**Stored data entries**
○ ○ ○ ○ ○
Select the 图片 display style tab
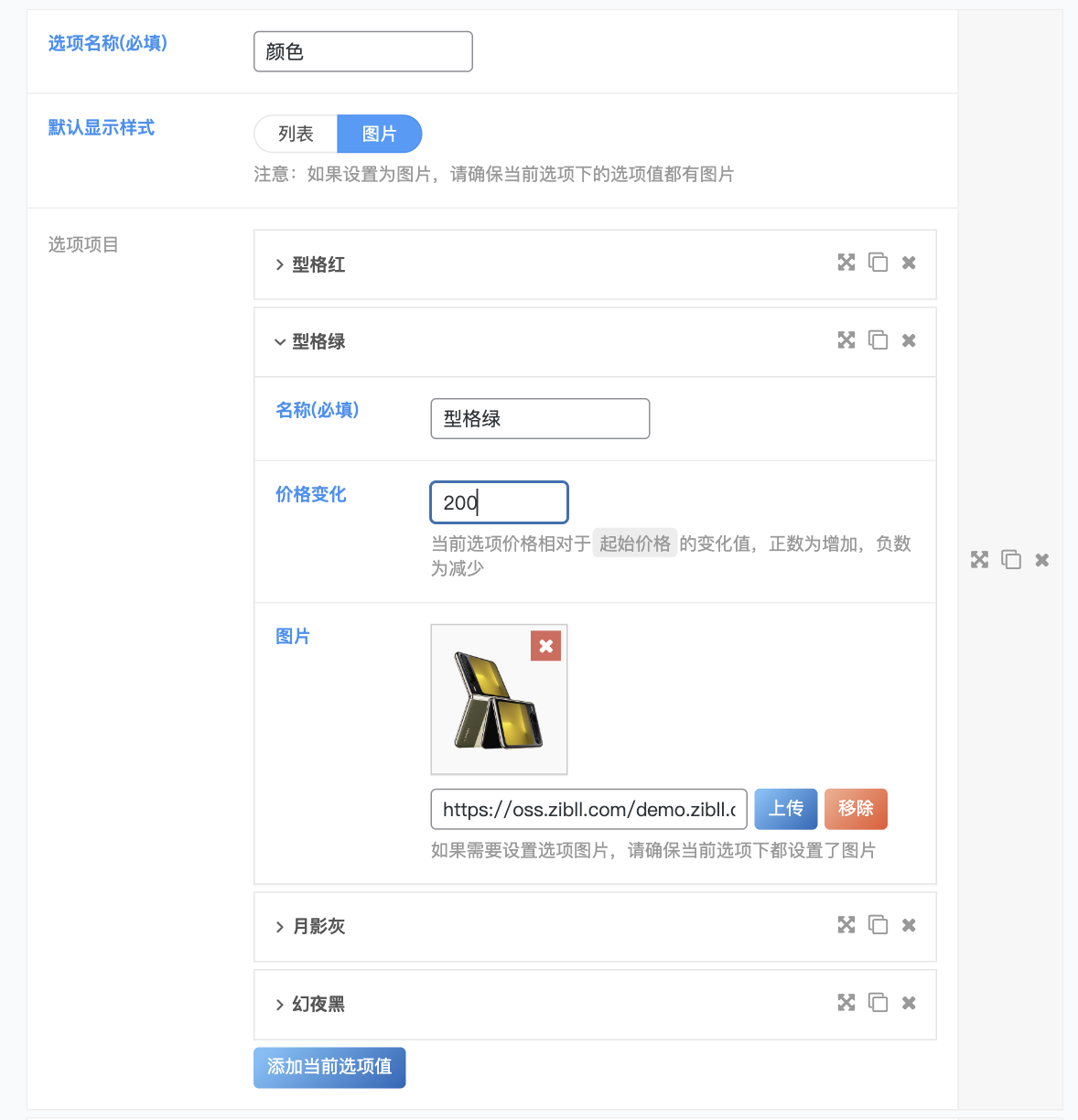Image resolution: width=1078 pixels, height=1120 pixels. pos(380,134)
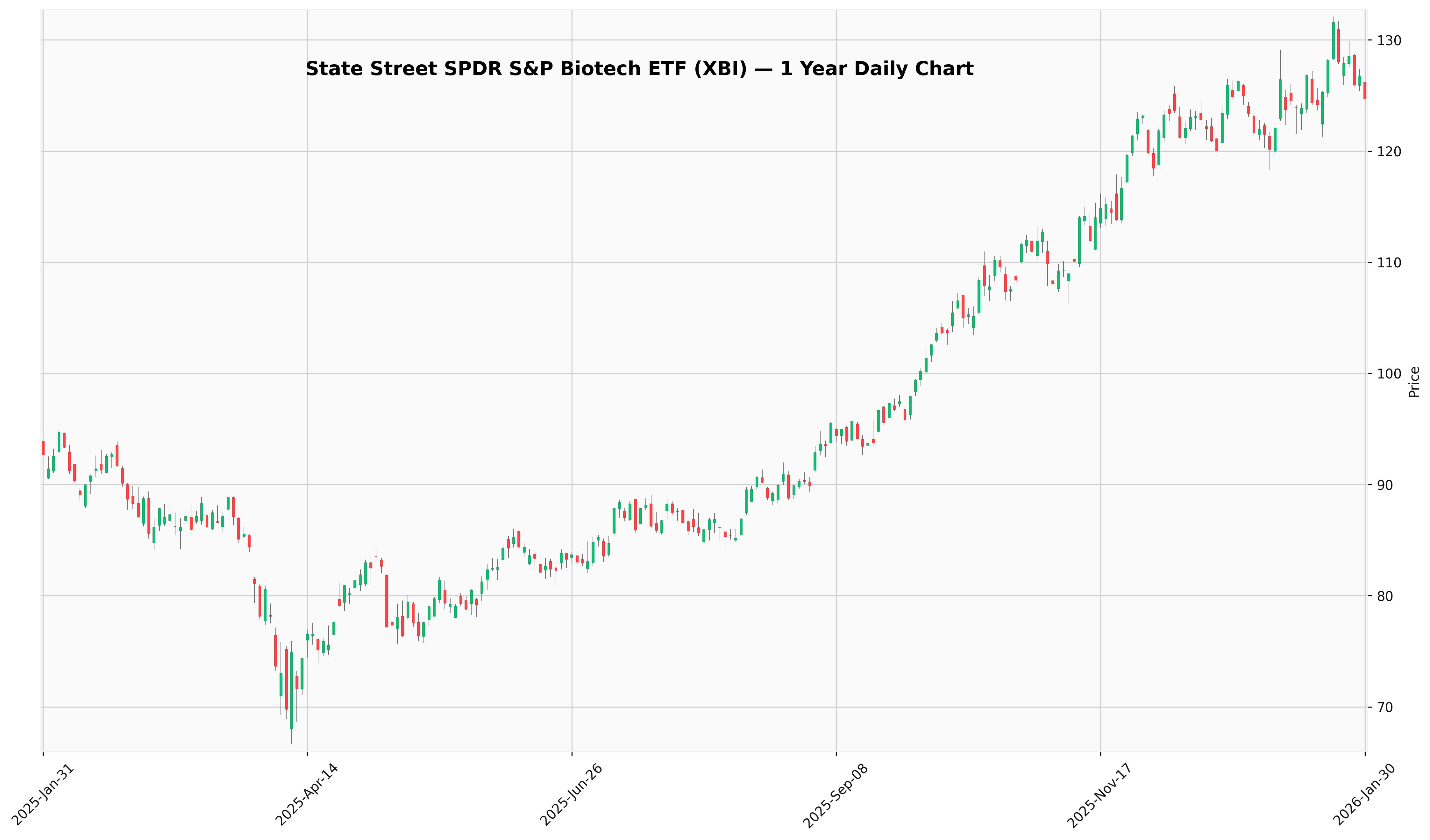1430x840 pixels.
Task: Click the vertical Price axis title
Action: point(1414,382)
○ ○ ○ ○ ○
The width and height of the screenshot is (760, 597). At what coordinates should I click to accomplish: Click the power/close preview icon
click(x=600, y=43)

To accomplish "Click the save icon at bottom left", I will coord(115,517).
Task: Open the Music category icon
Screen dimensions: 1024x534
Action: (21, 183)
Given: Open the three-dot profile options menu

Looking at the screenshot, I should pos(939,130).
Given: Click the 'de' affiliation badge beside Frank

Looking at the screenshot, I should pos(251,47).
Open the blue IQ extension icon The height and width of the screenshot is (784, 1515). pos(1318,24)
○ ○ ○ ○ ○
Pull out every line in the entries above that contains the string "accomplish", matching its case exactly.

**FULL RESPONSE**
The width and height of the screenshot is (760, 597). At what coordinates should I click to accomplish: Click the power/close preview icon
To accomplish "Click the save icon at bottom left", I will coord(115,517).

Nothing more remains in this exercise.